The present invention is particularly related to puffer-type compressed-gas circuit-interrupters of the type in which only a single pressure is utilized within the interrupting structure, and a difference of pressure for arc interruption is achieved by piston action, that is, relative movement of a gas-operating cylinder to a piston structure. Attention may be directed to U.S. Pat. Nos. 3,839,613 -- Tsubaki et al; 3,602,670 -- Calvino Teijeiro; 3,849,616 -- Calvino Teijeiro; 3,670,124 -- Calvino Teijeiro; 3,670,125 -- Calvino Teijeiro; and 3,712,969 -- Calvino Teijeiro.
As well known by those skilled in the art, the relative motion between the movable operating cylinder assembly and the fixed piston structure achieves a desirable compression of gas within the compression chamber, which compressed gas is utilized during arc interruption by generally forcing the compressed high-pressure gas through a movable hollow insulating nozzle structure to direct the high-pressure gas flow intimately into effective engagement with the established arc within the movable insulating nozzle throat to effect the latter's extinction.
The present invention relates to puffer-type circuit-interrupters of the type set forth in U.S. Pat. No. 3,551,623, issued Dec. 29, 1970, to Robert G. Colclaser, Jr. and William H. Fischer. This patent shows the relative motion of a movable piston within a relatively stationary operating cylinder, with electromagnetic coils energizing a companion movable piston, which is electrically repelled toward the first-mentioned movable piston, the latter being attached to, and movable with, a contact-operating rod.
As well known by those skilled in the art, there are many patents treating different piston structures, for example, U.S. Pat. No. 2,429,311, issued Oct. 21, 1947, to M. J. Gay; and U.S. Pat. No. 3,786,215, issued Jan. 15, 1974 to Gerhard Mauphe.
An additional patent of interest in connection with piston structures in U.S. Pat. No. 3,331,935, issued July 18, 1967 to Stanislaw A. Milianowicz. Another piston patent, utilizing hydraulic action for effecting piston motion, is U.S. Pat.

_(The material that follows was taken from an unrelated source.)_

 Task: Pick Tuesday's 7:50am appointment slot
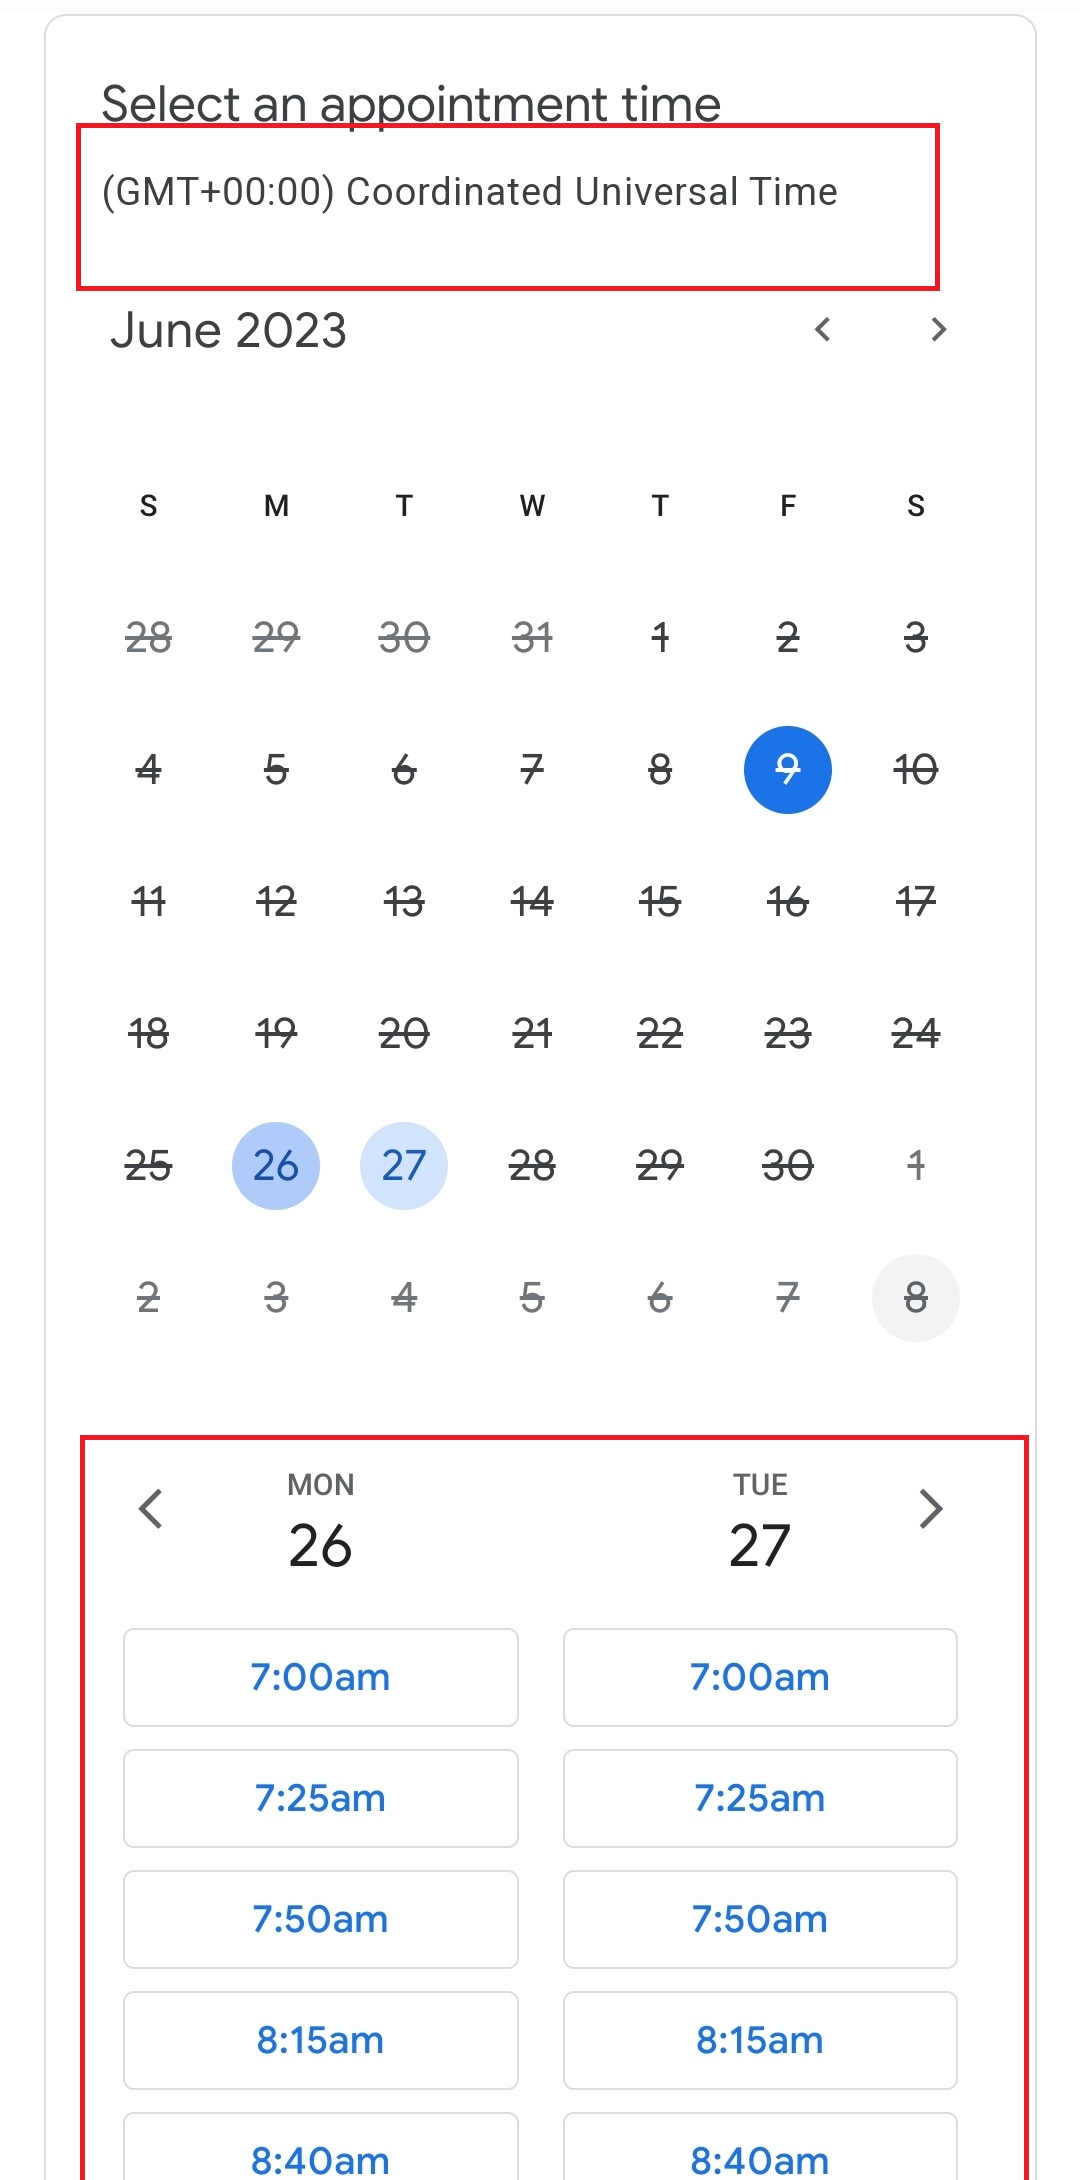coord(760,1919)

No. 2,913,559, issued Nov. 17, 1959, to Charles F. Cromer.
An additional patent of interest is German Patent No. 671,326 patented in Germany, October 1937. All of the aforesaid patents indicate that piston structures of the prior art are well known, but many have deficiencies of complexity, of being rather slow in operation and also, importantly, susceptible to high-voltage breakdown. In addition, back-pressure gas conditions may easily arise, which renders the circuit-interrupter, as a whole, relatively slow-acting in operation, generally taking perhaps 8 cycles to effect circuit interruption.
An improved puffer-type gas-blast circuit-interrupter is provided having a relatively stationary contact structure cooperable with a movable contact structure, the latter being affixed to, and movable with, a movable operating cylinder assembly. The movable operating cylinder assembly moves, or operatively slides, over a relatively-fixed piston structure.
A high gas-compression ratio is obtained so that upon the completion of the opening stroke of the movable operating cylinder assembly, there is a minimization of the "dead" volume, or compression space available for arc-quenching gas, this giving rise to the improved high-pressure gas-flow conditions through the insulating movable nozzle, through which the established arc is drawn.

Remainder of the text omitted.